Contributed by Greg Hill
I have always loved exploring, heading into the unknown, ideally leaving a nice ski track for others to follow. In the mountains, it has been exciting to inspire others to dig deeper or travel further. Lately, I have been exploring sustainable adventuring and years ago began my desire to prove the reliability of electric vehicles. Since then, it has been a continuous journey into seeing how we can all do better. There is always the question of “Why climb a mountain?” and I think with environmentalism there is also a similar question. “Why make changes?”
Many of us think this constantly when confronted with the environmental crisis. Everything seems very daunting, almost like you have to give everything up and go and live in the woods. Or we feel like hypocrites when on one side we are trying to be better and then on the other side we end up taking the family to Hawaii. Ultimately using up any carbon credits we may have gained by our other actions. Sometimes I wonder if I should just give up and not care?
I was talking with someone the other day and they mentioned how the carbon footprint was invented by a marketing company paid for by big oil. That this term was a way to redirect our focus on ourselves and make us feel guilty, instead of pressuring the real culprits to make changes. When he mentioned this, he used it as a way to allow himself to continue not making changes while blaming the system. I understood his feelings, yet also felt a little differently. There is zero doubt that there needs to be large systematic changes, yet I also see lots of value in individual actions.
My journey into environmentalism was aided by my brother Graham. He runs a carbon footprint reduction course, called the Carbonauts. Although I felt like I knew something, I realized I needed to learn more. So, I took his course to learn how to minimize my household impacts, and then adopted some of his advice. His course works on six main pillars of potential change. Home energy uses, electric transport, food choices, flying, and finally offsets. Some of which worked for me, others didn’t.
The main takeaway for me was that I could make my lifestyle more responsible and draw off the system a little less. Taking advantage of government incentives, provincially and federally, I vastly improved the insulation in my house, changed my windows, and added solar panels. Although the electricity in Revelstoke is 98 per cent renewable hydro, I have enjoyed the feeling of being more responsible with creating my energy. It will take a while to recoup the cost of the solar, yet I did it for my values and not my bank account. These individual changes were fun yet, like everything, they are not for everyone. Nothing is for everyone, luckily, as this allows us all to tackle the problem from different angles.
This summer I worked with See Revelstoke to profile local non-profits and the actions they are doing locally. We interviewed the Local Food Initiative, which works diligently on our food security issues. I talked to the Columbia Shuswap Invasive species society, about their actions on preserving Revelstoke’s natural biodiversity. While also learning about Wildsight and its work on protecting the waterways and wildlife of our Columbia mountains. It quickly became apparent that everyone was interested in doing more and that these people simply felt better, by trying. Throughout these conversations, I started to realize what we, as individuals, can do. We don’t need to do it all but all of our collective actions can have a large effect.

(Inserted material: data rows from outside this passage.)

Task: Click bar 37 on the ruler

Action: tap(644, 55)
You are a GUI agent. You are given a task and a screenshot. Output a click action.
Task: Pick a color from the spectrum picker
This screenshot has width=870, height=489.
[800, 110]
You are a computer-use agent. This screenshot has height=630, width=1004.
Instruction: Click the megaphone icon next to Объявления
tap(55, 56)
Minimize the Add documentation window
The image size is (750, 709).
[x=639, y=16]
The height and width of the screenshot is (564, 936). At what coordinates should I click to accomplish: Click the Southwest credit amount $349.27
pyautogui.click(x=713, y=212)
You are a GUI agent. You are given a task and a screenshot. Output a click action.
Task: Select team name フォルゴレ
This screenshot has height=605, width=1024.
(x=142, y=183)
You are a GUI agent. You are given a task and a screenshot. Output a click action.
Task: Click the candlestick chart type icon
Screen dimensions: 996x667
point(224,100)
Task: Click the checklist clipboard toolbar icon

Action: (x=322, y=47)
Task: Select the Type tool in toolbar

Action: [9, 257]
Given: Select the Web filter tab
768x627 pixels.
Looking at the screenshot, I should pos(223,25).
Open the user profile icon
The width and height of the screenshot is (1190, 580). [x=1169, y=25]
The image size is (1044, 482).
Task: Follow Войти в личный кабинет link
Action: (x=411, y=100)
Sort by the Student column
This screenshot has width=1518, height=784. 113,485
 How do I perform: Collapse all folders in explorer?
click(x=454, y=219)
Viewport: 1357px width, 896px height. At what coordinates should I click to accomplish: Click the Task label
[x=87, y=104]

Out of interest, Frank Desrosier and I decided to make a documentary highlighting individuals in our town that are helping move the needle. This film delves into the idea of progression and not perfection. That we can all change and we shouldn’t be worried about being perfect. It is easy to feel so powerless that we pull up a guilt shield and do nothing. Yet these Revelstokians were not doing that. I met Arnoul Mateo who has created a website to enable better shopping, where he has personally vetted companies and given them a ranking. This way when you shop you can be certain that your dollars are enabling companies that deserve them. Chris Rubens and Jesse Johnston pivoted during COVID and have created an amazing local farm that is supplying local food to many families in town. Jaime Cross has created local dyes and has a repurposed clothing company on her property. These people opened my mind to how we all have different strengths and we can all focus on actions that work for us.
Often it feels like being better simply costs more. Shopping local, buying organic, and insulating my house. Yet I am in a position where I can do these actions so I should. Much like the skin tracks, I leave behind I am opening up trails or ideas into what can be done. Much like the question “why climb a mountain?” I think the answer is emotional rewards. By challenging ourselves and the status quo we feel better.